ニューズスタンドから新聞を取り上げるわけにはいかない

(This is a translated version of "A VC" blog post. Thanks to Fred Wilson.)
今週末のテック/メディア・ブログで話題になったのは、ルパート・マードックの発言だった。

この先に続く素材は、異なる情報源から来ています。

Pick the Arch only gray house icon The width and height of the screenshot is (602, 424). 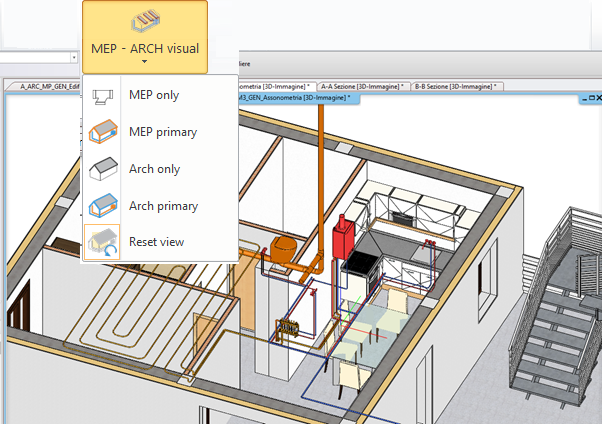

「このままグーグルにわれわれの著作権をそっくり明け渡してしまうのか?」とニューズ・コーポレーション最高経営責任者は、木曜日ワシントンD.C.で開かれたケーブル産業の会合で言った。「その答えは」とマードックは言う。「ありがとう、でも結構です」

イアン・ベタリッジがこれについていい投稿を書いている。

この発言から、あれは新しいメディアを理解しない古いメディアの恐竜だ、と決めつける人もいるが、わたしは必ずしもそうは思わない。マイケル・ウルフの書いたマードック伝を読んだ人には、彼がよく考えずに、先を計算しないままこのようなことを言い出すことはめったにないことがわかると思う。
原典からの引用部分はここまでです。